■ EXERCISE TEXT

════════════════════

Context: Implication of the IGF-IGF-binding protein (IGFBP) axis in the development of metabolic and cardiovascular diseases has been well documented. It has also been shown that an adverse intrauterine environment alters the IGF-IGFBP axis during childhood.
Objective: The objective of this study was to investigate whether these alterations persist into adulthood.
Design and methods: Fasting serum IGF-I, IGFBP-3, and insulin concentrations were measured, and their determinants were analyzed in a cohort of young adult subjects (22 yr of age) born either small (SGA; n = 461) or appropriate (AGA; n = 568) for gestational age.
Results: In adulthood, subjects born SGA had significantly lower mean serum IGF-I (320 +/- 137 vs. 348 +/- 143 microg/liter; P = 0.0015), IGFBP-3 (4700 +/- 700 vs. 4800 +/- 800 microg/liter; P = 0.04), and IGF-I/IGFBP-3 ratio (0.067 +/- 0.026 vs. 0.072 +/- 0.025; P = 0.01) than those born AGA. The fasting IGF-I concentration and the IGF-I/IGFBP-3 ratio were significantly inversely associated with age, body mass index, smoking, and oral contraception and were positively related to birth weight and fasting insulin levels. The IGFBP-3 concentration was significantly negatively correlated to age and smoking and was positively related to insulin concentration and oral contraception. After adjustment for age, height, body mass index, gender, smoking, and oral contraception, the mean IGF-I concentration and the mean IGF-I/IGFBP-3 ratio remained significantly lower in the SGA compared with the AGA group (P = 0.003 and P = 0.01, respectively).

════════════════════

■ RECORDED DATA
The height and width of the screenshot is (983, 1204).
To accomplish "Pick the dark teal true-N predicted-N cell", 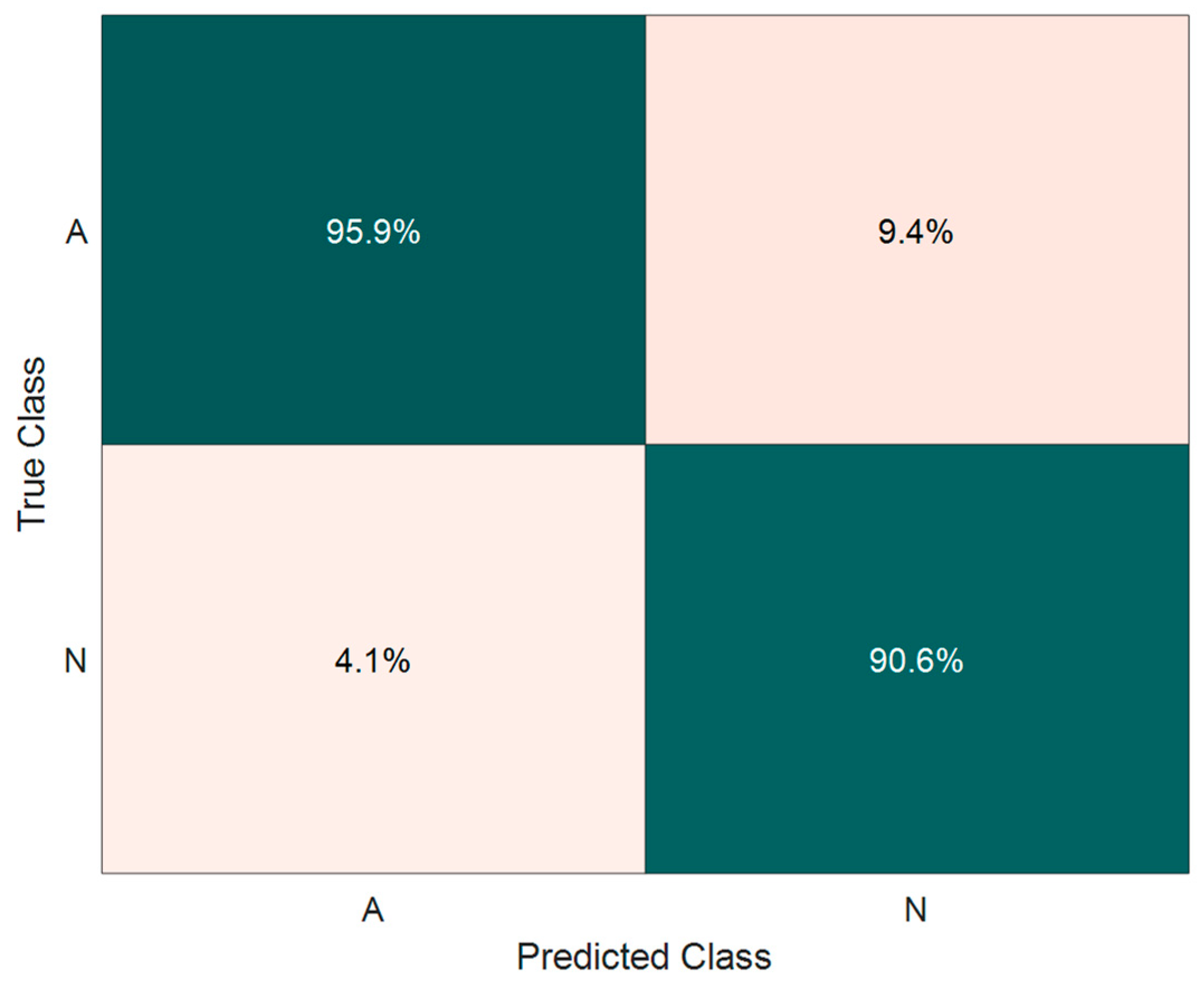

════════════════════

■ PROBLEM SET
(a) Answer these from the abstract on IGF-I in adults born small for gestational age:
(i) At what age were the cohort subjects studied?
(ii) How many subjects in the cohort were born SGA?
(iii) To which two factors was the IGFBP-3 concentration positively related?
(b) Resume the abstract on IGF-I in adults born small for gestational age, writing on from its final sentence.
The material plays no part in this work.

■ OUTPUTS IN ORDER
(a)
(i) 22 years of age.
(ii) 461.
(iii) Insulin concentration and oral contraception.

(b)
Conclusions: Serum IGF-I concentrations and the IGF-I/IGFBP-3 ratio are lower in adult subjects born SGA. Although the origin of this persisting alteration of the IGF-IGFBP axis in adulthood needs to be elucidated, its potential contribution to the long-term metabolic and cardiovascular complications associated with fetal growth restriction is important to consider in the future.